Synthetic biology allows scientists to design biological systems to specification, examples include engineering a microbe or plant to produce a metabolite, drug or reagent (ie, bioproduction). However, conventional methods of bioengineering are slow and laborious, predominantly relying on trial and error.
To enhance this process, scientists at the Department of Energy’s Lawrence Berkeley National Laboratory (Berkeley Lab), US, have developed a tool to guide bioengineering systematically. The team said that with their innovation scientists would not need to spend years developing a meticulous understanding of each part of a cell and what it does in order to manipulate it; instead, with a limited set of training data, the ML algorithms are able to predict how changes in a cell’s DNA or biochemistry will affect its behaviour. From these predictions the system makes recommendations for the next engineering cycle along with probabilistic predictions for attaining the desired goal.
Hector Garcia Martin, leader of the project and a researcher in Berkeley Lab’s Biological Systems and Engineering (BSE) Division, said: “The possibilities are revolutionary. Right now, bioengineering is a very slow process. It took 150 person-years to create the anti-malarial drug, artemisinin. If you can create new cells to specification in a couple weeks or months instead of years, you could really revolutionise what you can do with bioengineering.”

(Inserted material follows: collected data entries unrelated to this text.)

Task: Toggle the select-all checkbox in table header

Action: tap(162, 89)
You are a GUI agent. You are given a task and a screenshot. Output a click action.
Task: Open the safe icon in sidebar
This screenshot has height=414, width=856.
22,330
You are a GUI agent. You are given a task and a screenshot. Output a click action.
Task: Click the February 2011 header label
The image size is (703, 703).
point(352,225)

Garcia Martin worked in collaboration with BSE data scientist Tijana Radivojevic and an international group of researchers to develop and demonstrate their patent-pending algorithm called the Automated Recommendation Tool (ART), described in a pair of papers recently published in the journal Nature Communications.
In the first paper the researchers presented the algorithm and demonstrated its capabilities in synthetic biology with simulated and historical data from previous metabolic engineering projects, such as improving the production of renewable biofuels.

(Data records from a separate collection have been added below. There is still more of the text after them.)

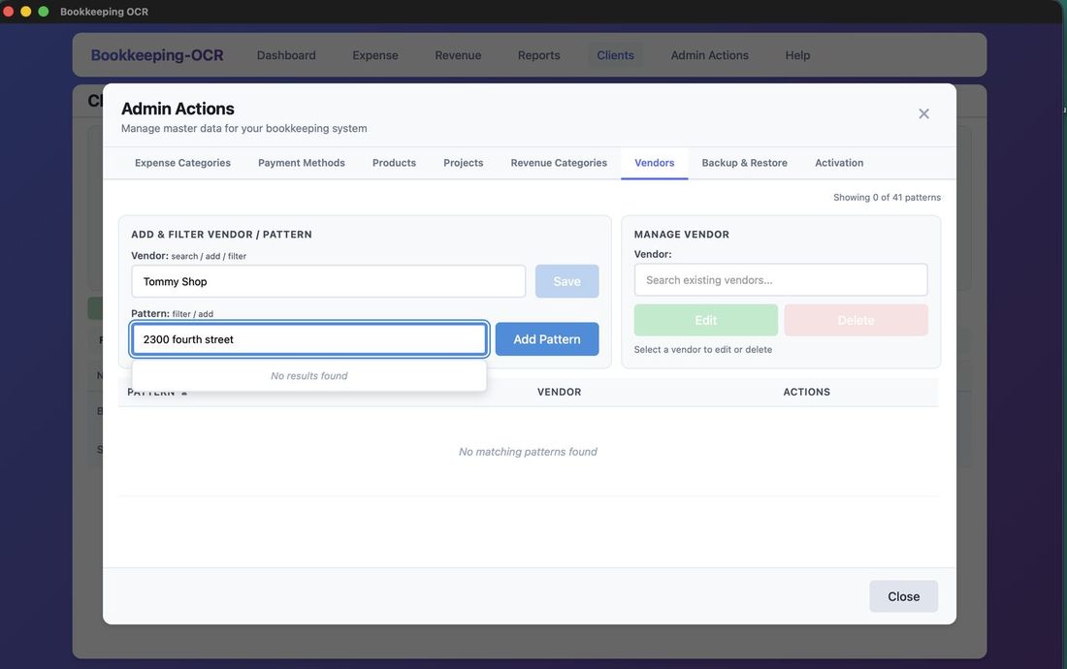Close Admin Actions dialog using the X icon

922,112
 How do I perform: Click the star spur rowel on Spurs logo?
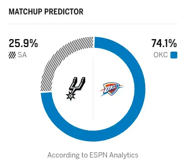coord(71,96)
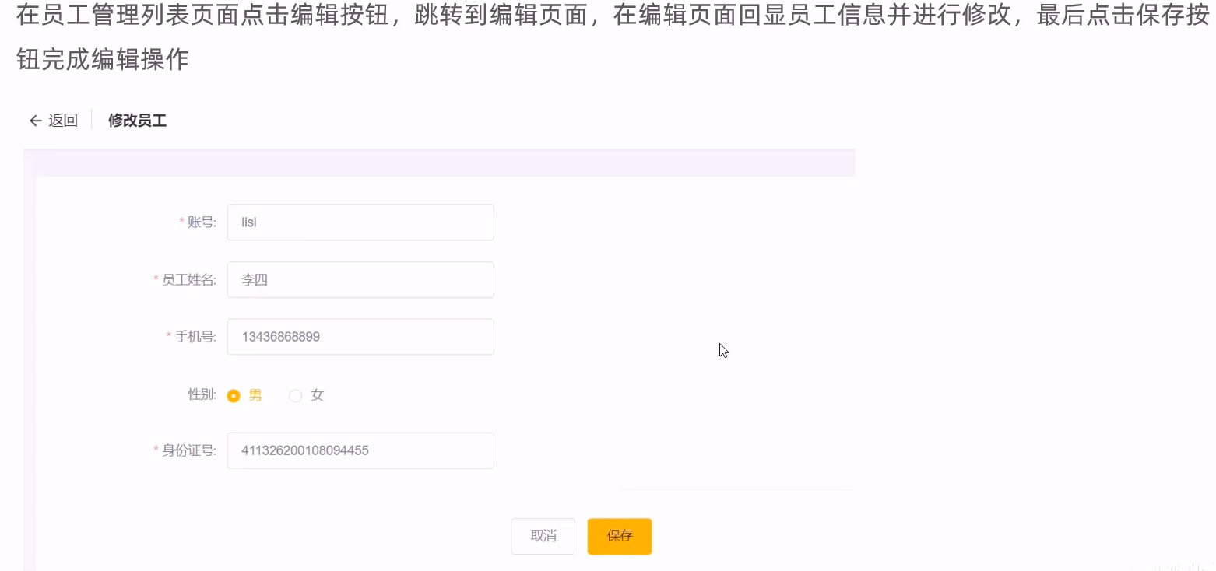Click the 手机号 input field
This screenshot has width=1216, height=571.
(x=360, y=336)
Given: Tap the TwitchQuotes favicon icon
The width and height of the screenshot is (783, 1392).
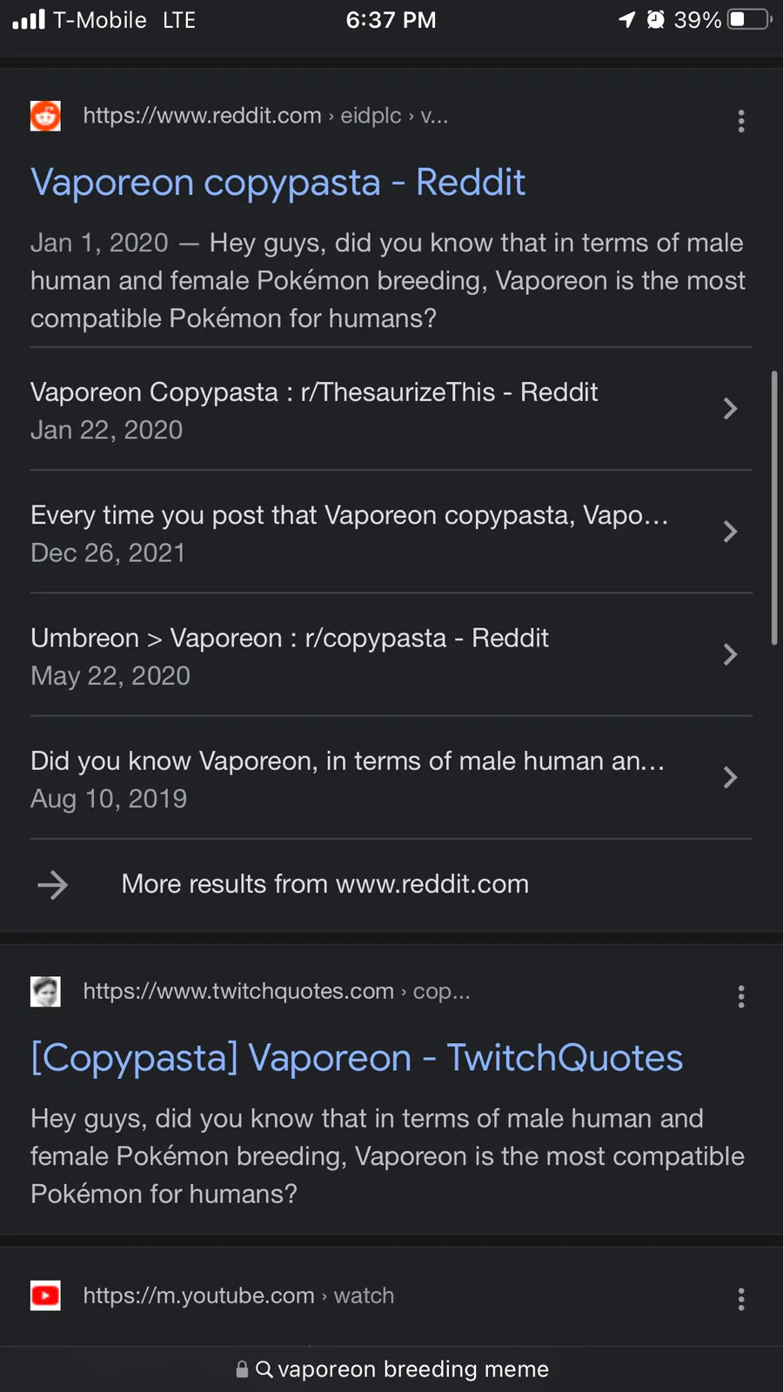Looking at the screenshot, I should (45, 991).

In the second paper the team used ART to guide the metabolic engineering process to increase the production of tryptophan by a species of yeast called Saccharomyces cerevisiae (also known as baker’s yeast). Tryptophan is an amino acid with various uses.
In this paper the researchers selected five genes, each controlled by different gene promoters and other mechanisms within the cell. The total potential combinations of biological pathways encompassed by their selection was nearly 8,000. Using experimental data obtained on 250 of the pathways, just three percent of the total possible combinations, the team trained ART to learn how amino acid production is associated with gene expression.
The algorithm then used statistical inference to extrapolate how each of the remaining 7,000+ combinations would affect tryptophan production. Once this was achieved, ART recommended a design that increased tryptophan production by 106 percent over the state-of-the-art reference strain and by 17 percent over the best designs used for training the model.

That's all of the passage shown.